On trial for murder, how are defenses required to articulate their defense?

“There’s nothing in this case that your client did to merit a criminal conviction,” Almeida said during opening statements last week. “In fact, there’s little to no evidence against him at all.” A criminal…

On trial for murder, how are defenses required to articulate their defense?

“There’s nothing in this case that your client did to merit a criminal conviction,” Almeida said during opening statements last week. “In fact, there’s little to no evidence against him at all.”

A criminal trial brings with it an opportunity for a vulnerable client to defend themselves against charges that could create a meaningful amount of harm. For the defense attorney, the job is to be respectful, patient and professional. Of course, in the end, justice ultimately must be served. But first and foremost, the attorneys and judge should fully understand the law and always be objective and unflinching.

Taking too long is never a good thing in any law firm, particularly a serious criminal trial. The trial can go on for days and weeks, if not months. The defense team must manage all sorts of logistical issues like reading notes, coordinating transport of experts, preparing strategy, getting back-ups, updating dockets and perhaps even drafting a juror questionnaire for the side presenting the case.

In Rittenhouse’s case, defense attorney Jerry Cohen represents against Rocco Salerno, and Craig DeRamus is representing Alberto Magana. The Middletown Police Department started investigating Salerno in 2014 after someone made a tip about a shooting at a home there, but by July 2016, they were alleging Salerno participated in the death of Daniel Comer. In January 2017, police charged Salerno in connection with Comer’s shooting and named him as a co-defendant with Magana. All the defendants have pleaded not guilty. Magana has pleaded guilty in the case but on an unrelated, non-Murder 0 charge. He is serving a prison sentence of 10 to 23 years.

Many criminal cases consist of a tangle of letters and emails between defendants and their lawyers. In this case, the defense team does not have much of a playbook. For the rest of the week, members of the defense will each have chances to give opening statements, and the first group will be asked to briefly explain the case.

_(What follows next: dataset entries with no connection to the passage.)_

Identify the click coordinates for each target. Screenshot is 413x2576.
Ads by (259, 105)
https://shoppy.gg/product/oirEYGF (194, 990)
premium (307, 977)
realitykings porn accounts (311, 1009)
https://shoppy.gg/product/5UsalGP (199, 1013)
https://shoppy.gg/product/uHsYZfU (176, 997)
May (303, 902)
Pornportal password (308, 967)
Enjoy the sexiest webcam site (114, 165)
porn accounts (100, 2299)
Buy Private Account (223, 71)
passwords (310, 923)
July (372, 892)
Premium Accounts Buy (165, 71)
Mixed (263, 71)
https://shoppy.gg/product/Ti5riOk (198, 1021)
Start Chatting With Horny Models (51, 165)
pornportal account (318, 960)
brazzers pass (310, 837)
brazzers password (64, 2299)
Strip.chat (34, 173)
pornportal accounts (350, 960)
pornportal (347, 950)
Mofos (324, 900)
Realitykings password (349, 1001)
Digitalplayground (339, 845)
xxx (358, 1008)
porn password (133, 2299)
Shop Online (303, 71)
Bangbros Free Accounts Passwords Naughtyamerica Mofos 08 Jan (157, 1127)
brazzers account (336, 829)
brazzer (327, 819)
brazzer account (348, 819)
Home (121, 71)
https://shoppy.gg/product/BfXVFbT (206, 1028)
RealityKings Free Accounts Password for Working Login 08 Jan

During his opening statement, Almeida also laid out specific questions his team intends to ask during the trial. One relates to the reason why Salerno and Magana were arrested at such great length: “How did they know each other?”

“I think the answers are clear,” he said, referring to the photos released of the crime scene of the murder of Daniel Comer. “This was a falling out between the defendants who are friends.”

This back and forth should be a lesson to lawyers working with vulnerable clients on days like these. In general, be patient, respectful and unbiased. Even if a client is guilty, an average lawyer is doing the right thing by asking the tough questions. The jurors will likely throw a case based on reasonable doubt, so the most they can ask is an average crime scene photo.